“The body: the warmth it provides, the sweat it secretes, the thin fabric that covers it, its ghostly presence in images and its desire to be seen are ideas which I investigate in Flat Lands. Exploring the body through an everyday artefact, the kain pelikat, a sarong predominantly worn by men and omnipresent in parts of Southeast and South Asia, I think of the clothing in relation to the bodily frame, with and without it, as a piece of architecture or a grid and its depiction in images in popular culture, archives, social media and books. What does the fabric mean to me? What does it say about my home country (Malaysia)? And what started as an anecdote told by mother that as a child, I used to spend countless of hours under my father’s kain, has now developed into an exploration of my identity as a queer Southeast Asian artist working in my current home -London. The seemingly procedural gestures of layering, propping, sewing, flattening, cutting and combing articulate a methodology that push and pull an elastic and contextual body of works; in the process of evolution.”
-The artist, 2021
Haffendi Anuar (b.1985, Malaysia) presents a new body of works which reference and explore the kain pelikat, a type of colourful tubular transnational garment usually worn by men in parts of Asia. Oriented in relation to his childhood memories of encountering and being physically enveloped by the fabric, his research and exploration into the iconography of the garment encompasses personal family photos, archive images, selfies on Instagram and texts describing the Malaysian landscape. The research materials are used as stimuli in developing textile-based sculptures, paintings, mixed media collages, and works on paper which consider the contemporary context of his home country, identity, and colonial capitalism in the region.
This is exemplified in Unit, the sculptural family which occupy the gallery space – a same-sex couple with their children each donning their own kain pelikat.
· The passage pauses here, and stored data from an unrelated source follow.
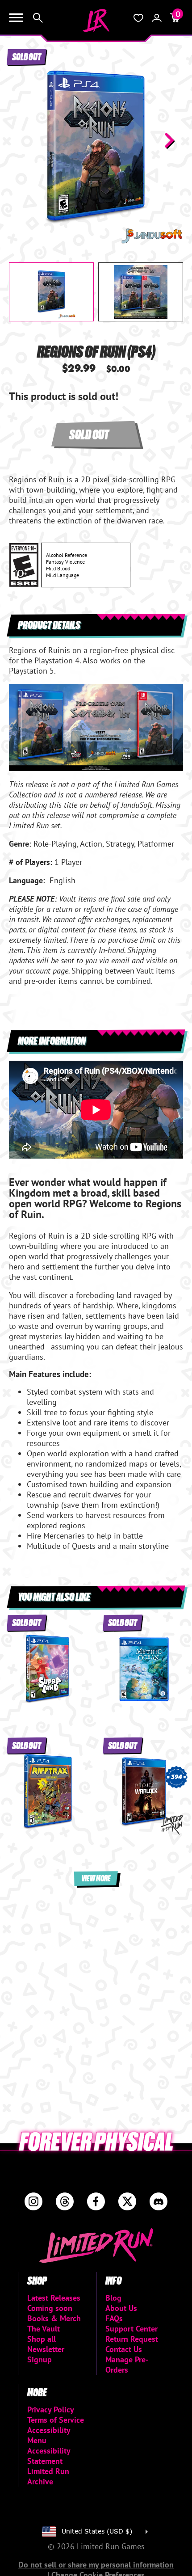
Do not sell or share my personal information (96, 2564)
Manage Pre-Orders (126, 2364)
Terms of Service (55, 2420)
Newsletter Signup (45, 2354)
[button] (23, 140)
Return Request (131, 2339)
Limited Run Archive (48, 2476)
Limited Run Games (96, 20)
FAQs (114, 2318)
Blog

In this work, Anuar sets up the kain pelikat in a contemporary Malaysian context, thinking about family, love and relationships. The ‘figures’ are basic in form and so, it is the kain pelikat which denotes each individual, becoming anthropomorphised, whilst also linking the family unit together through colour and pattern[1].
Layering is an inherent process in Anuar’s oeuvre. In the draped textile installations, Drying Rack, whereby printed text, paint and fabric - including felt, painted and dyed canvas, rice sacks, denim and kain pelikat are placed in voluminous stacks creating a whole. The work references clothes drying racks and specifically, the inhabitants of homes in Southeast Asia who would sun-dry their laundry, suspended from the upper floors of their high-rise apartment windows. These vernacular forms display Anuar’s commitment to utilizing a sculptural language that utilizes inspiration from the everyday life.
No matter which medium he works in, Anuar begins by cancelling out the ‘white background’ by prepping the surface with an initial layer of his own making. The draped textiles receive a wash of coloured paint – applied roughly with a large brush creating an uneven surface. Photographs, hand-painted and drawn elements, text, sewn lines and other textile elements are subsequently added building up the complete artwork.
The artist's paintings and works on paper are also something sculptural, working in layers again to create multi-dimensions. Often these works begin with layers of newsprint, creating a black and white ground for painting or collage, as can be seen in Bodybuilders Duet. This diptych - the most explicitly figurative work on display - echoes again the notion of same-sex coupling. A pair of muscular bulging torsos face each other. The thickly applied contours are created using squeeze sauce bottles. The paint application process reminiscences one of Anuar’s childhood fast-food favourites – the Ramly burger, a ubiquitous street-food in Malaysia. Dripping layers of toppings and sauces such as mayonnaise and chilli sauce are heavily applied onto halal meat patties using such containers. Notions of indulgent desires and an obsession of one’s body are explored in these works whilst also hinting at the artist’s own regimented workouts at the gym.
The imagery used in the Cobweb series is carefully selected in reference to Anuar’s own identity and cultural heritage. A selection of the works utilise fragments of photographs of his family members sourced from his own familial photo albums. In doing so, Anuar explores his constantly shifting sense of identity and self in relation to his own upbringing. Conversely, certain works in the Cobweb series utilise found archive imagery. Whilst completing his MFA at the Ruskin School of Art in Oxford, Anuar explored documentation and photographs in relation to the kain pelikat from the colonial era in the collections, archives and libraries of the Pitt Rivers Museum and the Bodleian Library. In doing so, Anuar interrogates the Western gaze by overlaying the images with the motif of the web in reference to the post-colonial empire and its over-arching reach, as well as a means to reclaim the images as his own.
The exhibition presents some of the artistic outcomes of Anuar’s practice, but it is not a conclusion. Instead, in his own words, he describes it as a ‘pit stop’; a moment of reflection in order to share his journey. The audience is invited to delve into his practice, uncover the layers of canvas, texts, books, photographs, reference material and imagery that make up Flat Lands.
[1] . Whilst same sex couples do exist, albeit marginally, and are socially accepted in metropolitan circles in Malaysia’s capital, Kuala Lumpur, these couplings are not official recognised by the government or institutions and rarely seen in rural towns.